INNENSTADT Nur noch zwei Wochen bis Weihnachten, und wer jetzt noch nicht alle Geschenke beisammen hat, muss sich sputen. Da sollte doch eigentlich so ein verkaufsoffener Adventssonntag den Wittenern gelegen kommen. Die nutzten den Sonntagnachmittag aber eher für einen gemütlichen Bummel durch die Innenstadt.

von Von Svenja Kaiser

, 09.12.2007
Der Kaufrausch blieb noch aus

Viele Wittener kamen zum Bummeln in die City, aber nicht unbedingt zum Kaufen.

„So ein Sonntag ist eher für Familien, die mit ihren Kindern in Ruhe ein bisschen in den Geschäften gucken gehen“, erzählt Anne Blättermann, Geschäftsführerin der Galeria Kaufhof. Auch wenn die Umsätze nicht maßgeblich höher als an den Wochentagen sind, so haben die Leute doch noch einen Tag mehr Zeit, Geschenkideen zu sammeln und sich zu entscheiden. Trotz voller Geschäfte und Straßen herrschte fröhliche Adventsstimmung. „An solchen Tagen macht uns das Arbeiten viel mehr Spaß, weil die Leute einfach mehr Ruhe haben“, berichtet Elke Finkeldey, Geschäftsleiterin des Juweliersgeschäfts Christ.

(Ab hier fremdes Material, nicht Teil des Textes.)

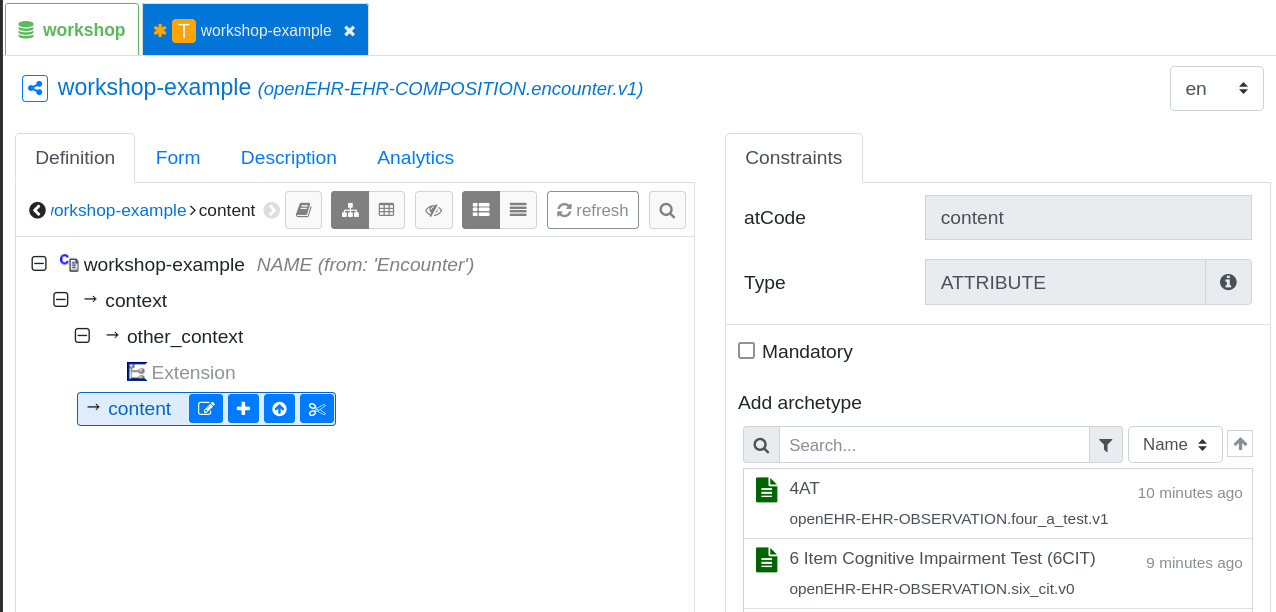1276x612 pixels.
Task: Enable the Mandatory checkbox
Action: point(746,351)
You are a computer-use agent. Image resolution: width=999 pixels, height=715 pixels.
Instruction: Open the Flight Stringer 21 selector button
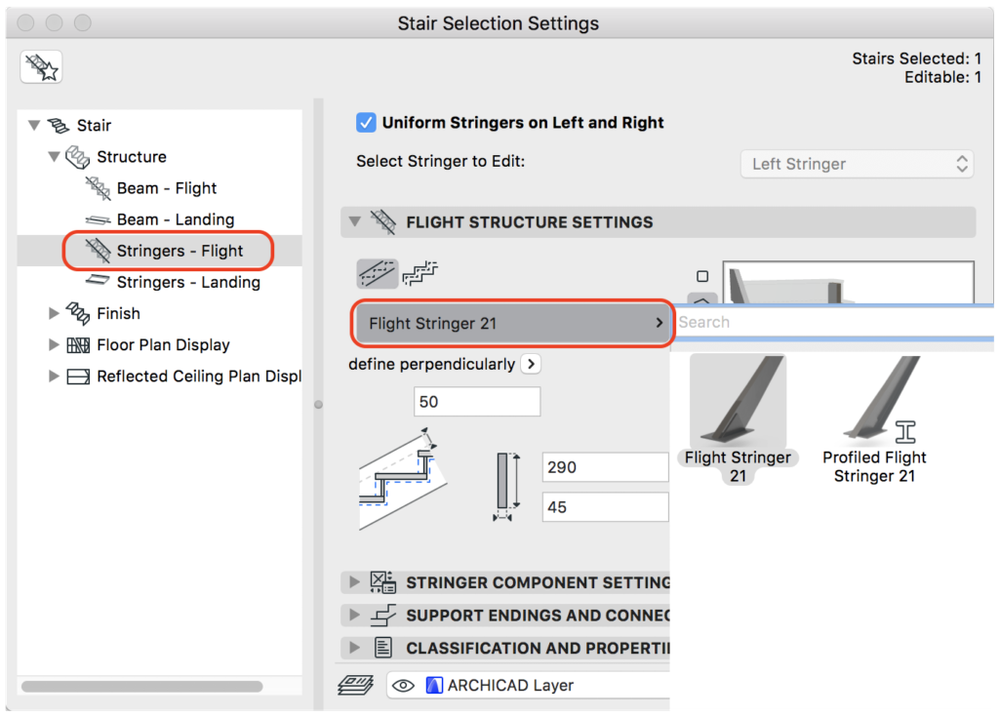pos(513,323)
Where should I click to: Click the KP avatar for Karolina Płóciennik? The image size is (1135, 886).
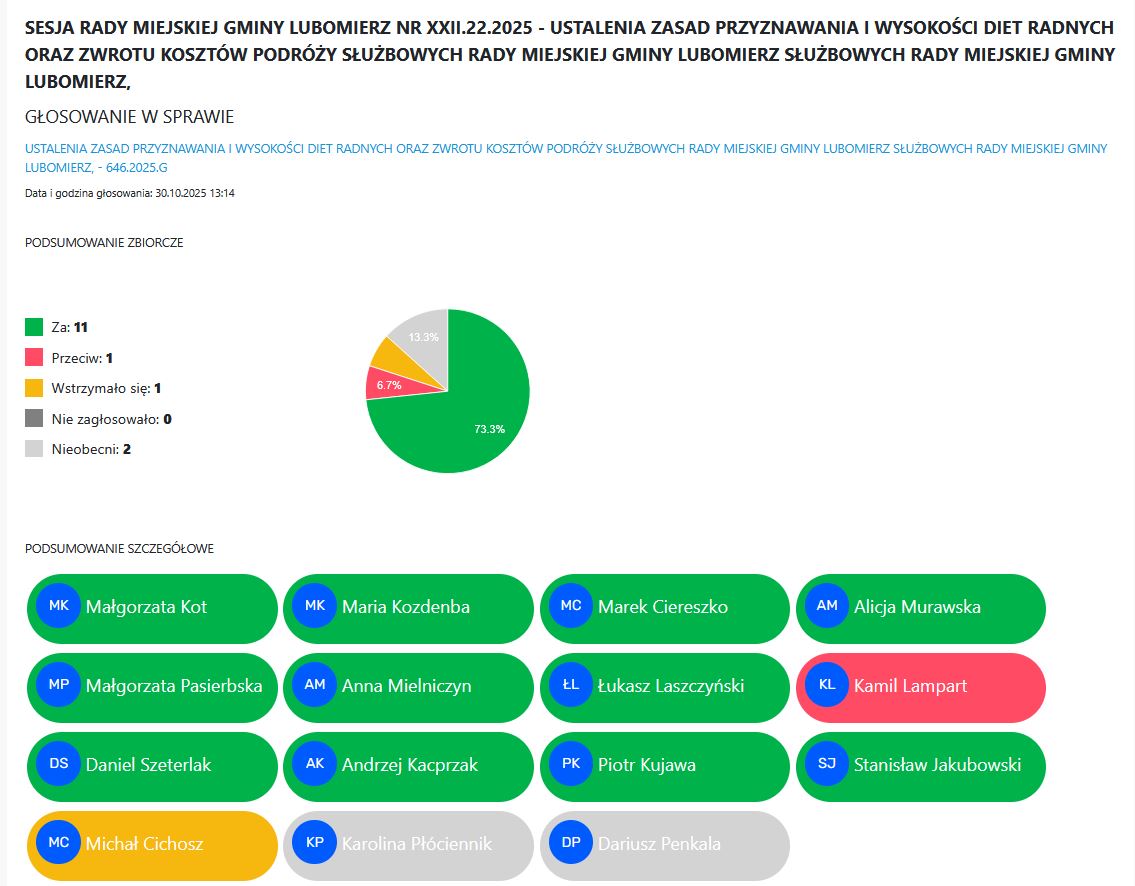(315, 843)
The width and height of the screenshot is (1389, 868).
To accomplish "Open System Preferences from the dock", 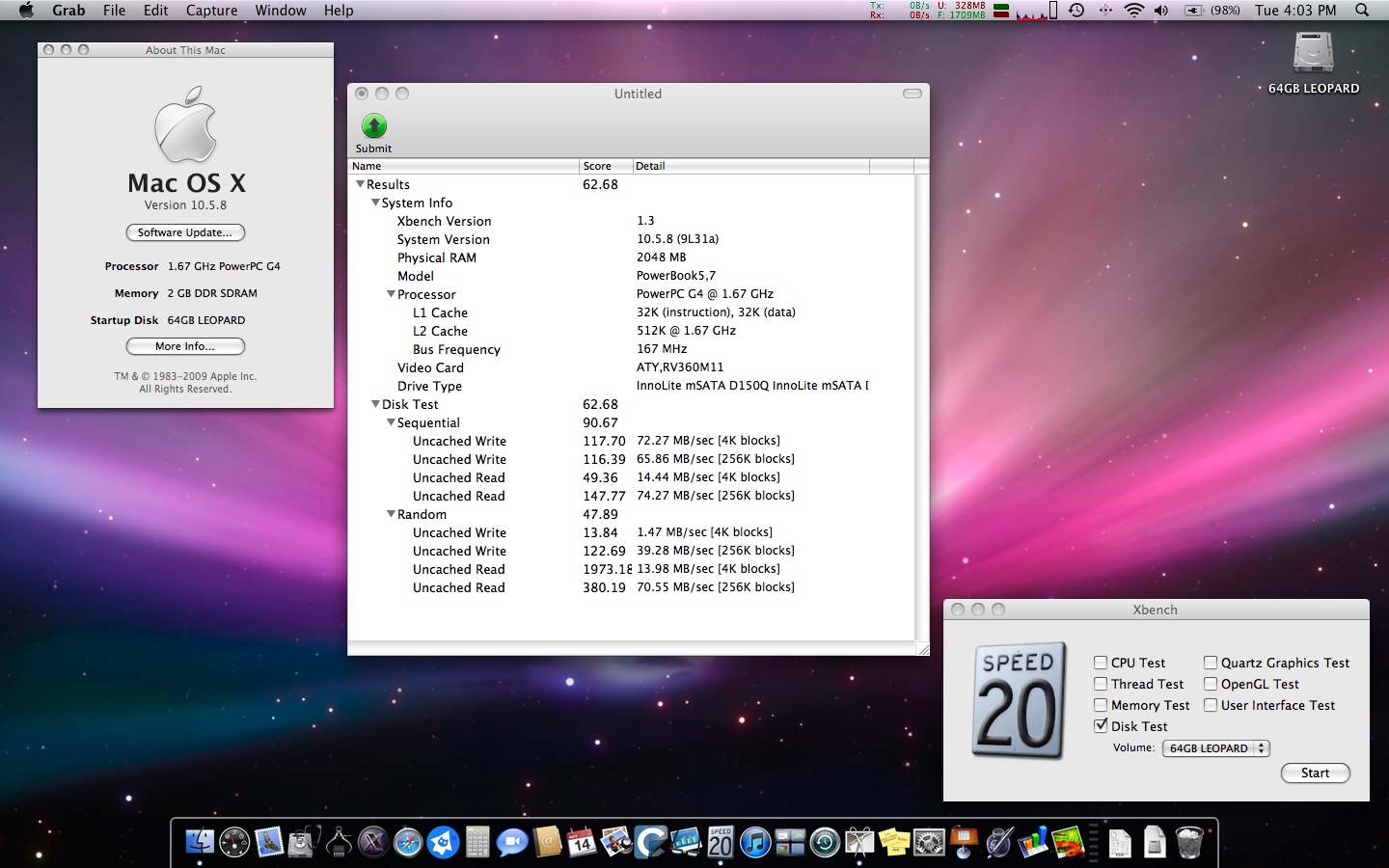I will 929,843.
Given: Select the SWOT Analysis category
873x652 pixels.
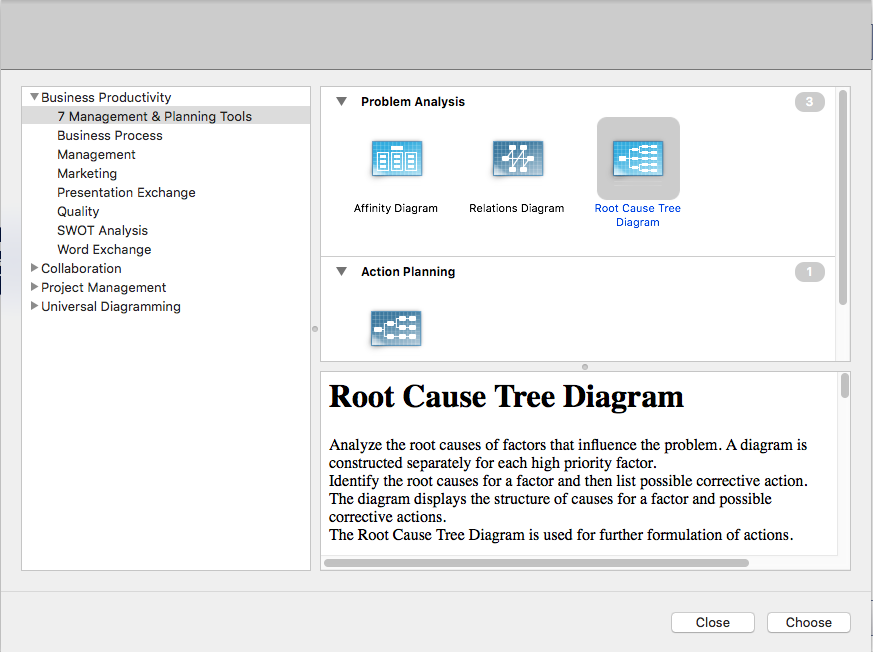Looking at the screenshot, I should coord(102,230).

Schaufenster-BummelDiejenigen, denen die Läden dann doch zu voll waren, hielten sich einfach an die geschmückten Schaufenster und den Weihnachtsmarkt. „Zum Kaufen haben wir auch in der Woche noch Zeit, aber Leuten, die lange arbeiten müssen, kommt so ein verkaufsoffener Nachmittag bestimmt gelegen“, erzählen Eva Schirra und ihre Tochter aus Witten. Auch Karin Mittler gehört eher zu den organisierten und entspannten Weihnachtseinkäuferinnen. „Ich nutze den Adventsonntag für einen Spaziergang über den Weihnachtsmarkt und die Wochentage zum Einkaufen“.

Meinung geteilt

Geteilter Meinung waren die Wittener Geschäftsleiterinnen allerdings bei der Frage nach der Werbung für diesen Sonntag. Angesichts der Konkurrenz durch die großen Nachbarstädte, die auch ihre Geschäfte geöffnet hatten, hätte sich Claudia Stoffers (Foto), Geschäftsleiterin der Parfümerie Pieper, mehr Marketing-Unterstützung durch die Stadt gewünscht. „Die Wittener bleiben hier unter sich und von außerhalb kommt keiner“, so Stoffers. Zufrieden dagegen war Anne Blättermann: „Es gab Radiowerbung, und auch der Weihnachts-Lauf hat die Leute in die Stadt gelockt“.